Modern high-energy physics (HEP) experiments are increasingly challenged by the vast size and complexity of their datasets, particularly regarding large-scale point cloud processing and long sequences. In this study, to address these challenges, we explore the application of structured state space models (SSMs), proposing one of the first trials to integrate local-sensitive hashing into either a hybrid or pure Mamba Model. Our results demonstrate that pure SSMs could serve as powerful backbones for HEP problems involving tasks for long sequence data with local inductive bias. By integrating locality-sensitive hashing into Mamba blocks, we achieve significant improvements over traditional backbones in key HEP tasks, surpassing them in inference speed and physics metrics while reducing computational overhead. In key tests, our approach demonstrated promising results, presenting a viable alternative to traditional transformer backbones by significantly reducing FLOPS while maintaining robust performance.

Paper Structure

This paper contains 20 sections, 6 equations, 6 figures, 4 tables.

Figures (6)

  • Figure 1: An illustration of different structured mask types applied to attention maps, followed by the integration of Local-Sentive Hashing (LSH). The causal mask corresponds to linear attention transformers, the decay mask to the retentive network, and the semi-separable mask represents structured SSM. In this context, LSH operates by aligning similar query-key values, allowing the semi-separable mask to effectively select the relevant blocks from neighboring regions while minimizing interference from unrelated areas.
  • Figure 2: A schematic diagram of two proposed architectures for tasks with local inductive bias is presented. Left: The Mamba-a architecture, inspired by the hybrid Transformer-Mamba model (i.e., Jamba), excludes the MoE layer to reduce training memory requirements. Right: The Mamba-b architecture integrates the OR&AND E2LSH selection and bucketing mechanism into pure Mamba blocks.
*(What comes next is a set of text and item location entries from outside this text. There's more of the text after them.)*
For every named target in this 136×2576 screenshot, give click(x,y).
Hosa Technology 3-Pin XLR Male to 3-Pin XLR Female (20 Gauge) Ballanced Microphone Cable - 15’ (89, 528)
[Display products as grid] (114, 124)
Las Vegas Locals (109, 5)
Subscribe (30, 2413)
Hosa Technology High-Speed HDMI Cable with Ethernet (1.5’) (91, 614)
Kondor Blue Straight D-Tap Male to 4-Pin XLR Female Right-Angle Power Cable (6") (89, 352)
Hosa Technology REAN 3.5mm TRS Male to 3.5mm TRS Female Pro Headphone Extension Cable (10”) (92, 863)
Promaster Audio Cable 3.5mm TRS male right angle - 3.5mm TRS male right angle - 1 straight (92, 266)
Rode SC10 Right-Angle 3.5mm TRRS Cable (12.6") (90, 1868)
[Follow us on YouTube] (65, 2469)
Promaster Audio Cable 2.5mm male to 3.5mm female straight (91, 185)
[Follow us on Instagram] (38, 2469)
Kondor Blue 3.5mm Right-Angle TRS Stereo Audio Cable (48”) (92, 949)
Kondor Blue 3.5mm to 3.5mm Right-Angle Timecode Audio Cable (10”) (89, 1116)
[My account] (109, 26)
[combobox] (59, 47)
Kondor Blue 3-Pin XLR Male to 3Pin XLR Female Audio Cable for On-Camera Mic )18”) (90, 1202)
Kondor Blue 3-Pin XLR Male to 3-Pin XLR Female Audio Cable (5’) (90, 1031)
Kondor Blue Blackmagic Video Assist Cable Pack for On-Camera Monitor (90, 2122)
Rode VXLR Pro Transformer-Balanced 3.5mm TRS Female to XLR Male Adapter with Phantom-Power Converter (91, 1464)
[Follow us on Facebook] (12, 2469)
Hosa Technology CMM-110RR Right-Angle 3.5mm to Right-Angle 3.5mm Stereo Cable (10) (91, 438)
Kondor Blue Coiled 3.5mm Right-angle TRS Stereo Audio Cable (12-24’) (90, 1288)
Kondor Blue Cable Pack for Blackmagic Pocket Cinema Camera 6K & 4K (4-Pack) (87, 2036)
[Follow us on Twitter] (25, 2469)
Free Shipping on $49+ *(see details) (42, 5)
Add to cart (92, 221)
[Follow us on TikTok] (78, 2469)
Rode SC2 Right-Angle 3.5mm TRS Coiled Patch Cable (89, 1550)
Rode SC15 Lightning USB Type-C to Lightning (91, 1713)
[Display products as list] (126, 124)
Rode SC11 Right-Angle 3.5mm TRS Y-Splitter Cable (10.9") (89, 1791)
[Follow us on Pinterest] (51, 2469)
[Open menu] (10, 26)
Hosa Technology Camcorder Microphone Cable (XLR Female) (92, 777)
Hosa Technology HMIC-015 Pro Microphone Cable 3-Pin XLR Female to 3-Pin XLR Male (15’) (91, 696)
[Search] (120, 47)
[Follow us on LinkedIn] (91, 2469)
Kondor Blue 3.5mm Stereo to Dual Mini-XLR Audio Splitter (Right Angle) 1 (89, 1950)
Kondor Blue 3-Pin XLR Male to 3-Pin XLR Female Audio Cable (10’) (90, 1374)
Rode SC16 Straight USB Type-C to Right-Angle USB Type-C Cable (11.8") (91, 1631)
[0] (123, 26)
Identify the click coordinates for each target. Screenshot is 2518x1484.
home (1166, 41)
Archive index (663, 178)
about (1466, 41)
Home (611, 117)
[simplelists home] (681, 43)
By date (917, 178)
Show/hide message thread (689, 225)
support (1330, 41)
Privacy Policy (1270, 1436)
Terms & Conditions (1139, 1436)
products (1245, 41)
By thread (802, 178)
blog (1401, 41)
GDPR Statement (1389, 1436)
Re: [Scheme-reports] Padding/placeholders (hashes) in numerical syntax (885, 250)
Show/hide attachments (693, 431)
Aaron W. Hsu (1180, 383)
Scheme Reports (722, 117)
The final loss for both models is computed from the embedding output using the Info Noise-Contrastive Estimation (InfoNCE) loss infonce, constructed by predefined kNN edge pairs.
  • Figure 3: Performance plots for average inference FLOPs of various small-sized models across different numbers of hits, ranging from 3k to 60k. (All tests were performed on the actual dataset and evaluated on a single NVIDIA A100, ensuring realistic performance evaluation rather than relying on toy points.)
  • Figure 4: Performance plots for average throughputs (millions of hits) of various small-sized models across different numbers of hits, ranging from 3k to 60k. (while the actual FLOPs do not represent fully the raw inference time, can see clearly from the PCT and Flatformer case.)
  • Figure 5: Top-1 accuracy of different-sized models on Tracking-60k scenario. Mamba-a demonstrates better accuracy than all other larger models, while Mamba-b achieves comparable accuracy as the previous SOTA model.